11:20 AM Musician Jarvis Cocker, known for his solo work and also for being a member of the band Pulp, shows his support for Occupy in an edition of “The Big Issue,” a street newspaper published in eight countries.
He says, “Much is made of the fact the Occupy movement doesn’t have leaders, and this is sometimes depicted as a failing. It is actually one of its main strengths…We are over leaders. We are not interested in ideology anymore – we just want things to work properly and fairly… Occupy shows a new way. Whether you recognize it or not yet, it’s what you want.”
[UPDATE - 2:24 PM] Had Cocker’s “Running the World” here. A certain word he uses in the lyrics to describe “greedy bastards” of the world is offensive to people. I have opted to replace it so there aren’t any “Further Complications” to my coverage of Occupy.
11:10 AM TSA air marshal is under investigation for stealing the phone of an Occupy Boston “founding member” the night of the eviction. The marshal followed the young woman, Robin Jacks, and some other women she was with to Dewey Square. He began to call them prostitutes and she pulled out her cell phone to record the scene. He grabbed her phone and fled.
Chairman of the House Oversight and Government Reform Committee, Rep. Darrell Issa (R-CA), continues to relentlessly pound away at the Obama Administration and the National Park Service for allowing Occupy DC to hold a 24/7 protest in McPherson Square for the past months.
Issa released this statement of condemnation suggesting the Obama Administration is allowing the occupiers to “illegally camp”:
The public health and safety situation is in itself disturbing and the refusal to provide documents about the Park Service’s decision making leaves a lingering perception that long-standing prohibitions against encampments have been ignored to avoid a politically embarrassing situation for the administration.
One of the few congressmen to publicly go after Occupy DC since it began, he was “CC’ed” on a letter written by the DC police union last month that asserted crime had gone up in certain areas of DC because police normally on patrol had been charged with monitoring Occupy DC. Also CC’ed were Jack Evans, a member of the Council of the District of Columbia, Barbara Lang, president of the DC Chamber of Commerce, Barbara Lang, and Jim Dinegar, president of the Greater Washington Board of Trade.

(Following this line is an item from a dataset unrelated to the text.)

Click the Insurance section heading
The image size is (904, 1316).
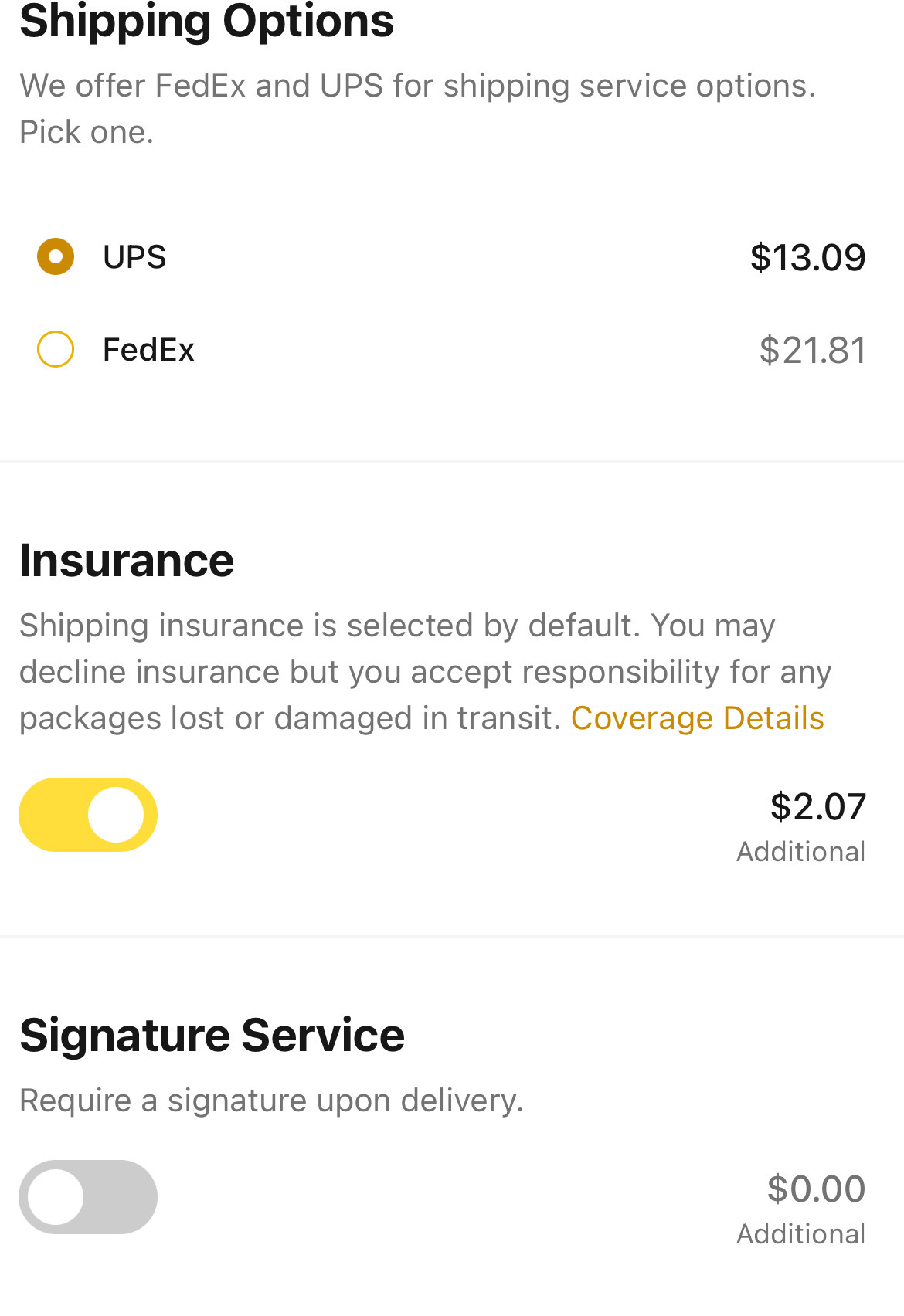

There may have been some legitimacy to the police union’s concern, but it was quite suspicious and seemed like groups most concerned with how the Occupy movement poses a threat to the financial and political status quo were piggybacking on the police union to put DC Mayor Vincent Gray in a situation where he had to demand Occupy DC leave McPherson Square.
The ploy appears to have had some effect. According to The Hill, Gray wrote a letter yesterday urging the Park Service to “take immediate steps” to address what he considers to be a “dangerous situation.” He argued the city of Washington, DC, should not have to cover the costs of the occupation because the National Park Service chose to allow them to remain in McPherson Square.
As a possible solution, Gray suggested the occupiers move to Freedom Plaza, where another group called Occupy Washington DC (originally known as Stop the Machine) has been occupying since early October. The group there has some kind of a permit arrangement with the National Park Service.
News stories about Occupy DC in recent days have increasingly focused on rats at the encampment and the problem of disease, hypothermia and foodborne illness at the occupation. On the whole, those may simply be general concerns that any occupation in the winter has right now (except for the issue of rats).
If rats are a problem, it is tough to tell from looking at the Occupy DC Twitter account or the occupation’s website. There aren’t any posts about rat problems. There do not appear to be any pleas for help getting rid of the rats. There isn’t any indication the local government is exaggerating a problem that is non-existent to get the protesters removed. All the occupation has said is, “If feds evicted us for a rodent problem, they’d have to do the same for Congress.”